The analysis in this article in Science News is completely wrong. Ptolemy’s physics was exactly the same as the physics of Copernicus. Copernicus did not propose a change in the physical theories that had governed classical astronomy since Hipparchus (2nd century BC). Copernicus just showed that, with a change in the coordinate system, and applying the same physics, the calculations are easier to perform. Logically, the same results are obtained.
This mistake is quite frequent. During those sixteen hundred years, there were changes in physics (especially in Mechanics), but they were not proposed by Copernicus, but by Jean Buridan, Nicolas Oresme, and the calculators of Merton College, two centuries before Copernicus. However, the advances in Mechanics were not applied to astronomy until three centuries later, when Newton signaled that the same laws that govern the movement of objects on the surface of the Earth also apply to the movements of celestial bodies.
Before that (but after Copernicus) Galileo formulated the principle of relativity, which holds that motion is relative and can be described equally from different reference systems, giving rise to the same results, despite the fact that the coordinate axes are different. Let us see it in Galileo’s words:
Go with a friend in the main cabin under the deck of a large ship, and take with you flies, butterflies, and other small flying animals... hang a bottle that is emptied drop by drop into a large container placed below the bottle... make the boat go with whatever speed, as long as its movement is uniform without fluctuations one way or another... The drops will fall... in the lower vessel without deviating towards the stern, even though the ship has advanced while the drops are in the air... the butterflies and flies will continue their flight in every direction, and it will not happen that they concentrate on the stern, as if they were tired of following the course of the ship...

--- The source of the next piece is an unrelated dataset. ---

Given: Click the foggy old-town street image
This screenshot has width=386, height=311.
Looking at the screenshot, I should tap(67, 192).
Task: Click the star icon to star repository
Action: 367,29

It is true that, as Copernicus pointed out, if we consider a coordinate system centered on the sun, the calculations of the movements of the planets are simpler. It is true that, if we start from an Earth-centered system, as Ptolemy did, they are more complicated. But the results with both systems are the same, as long as the underlying physical theory does not change. This actually happened in the twentieth century, when Einstein modified Newton’s physics and Galileo’s principle of relativity, replacing the latter by his own principles of special and general relativity.

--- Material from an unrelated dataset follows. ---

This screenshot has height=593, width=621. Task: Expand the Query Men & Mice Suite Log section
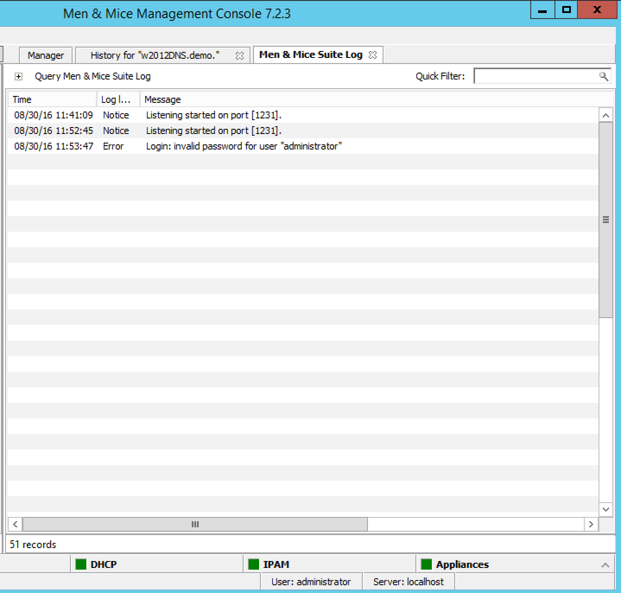[19, 77]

A completely different question is whether one coordinate system can be better than the others to explain reality. Ptolemy believed that this system must be associated with the Earth, since our planet was actually, according to him, in the center of the universe. Copernicus did not claim that the Sun was actually in the center, although many of his disciples (including Galileo) did claim it. In the end, it turned out that neither was right, because as Einstein pointed out, there should be no privileged reference system. This, in turn, is now in question, because it has been possible to detect a cosmic reference system linked to the expansion of the universe and the cosmic background radiation, the oldest object we can detect directly.
It is surprising and disappointing that the editors of high-profile scientific journals such as Science News can fall into such misconceptions.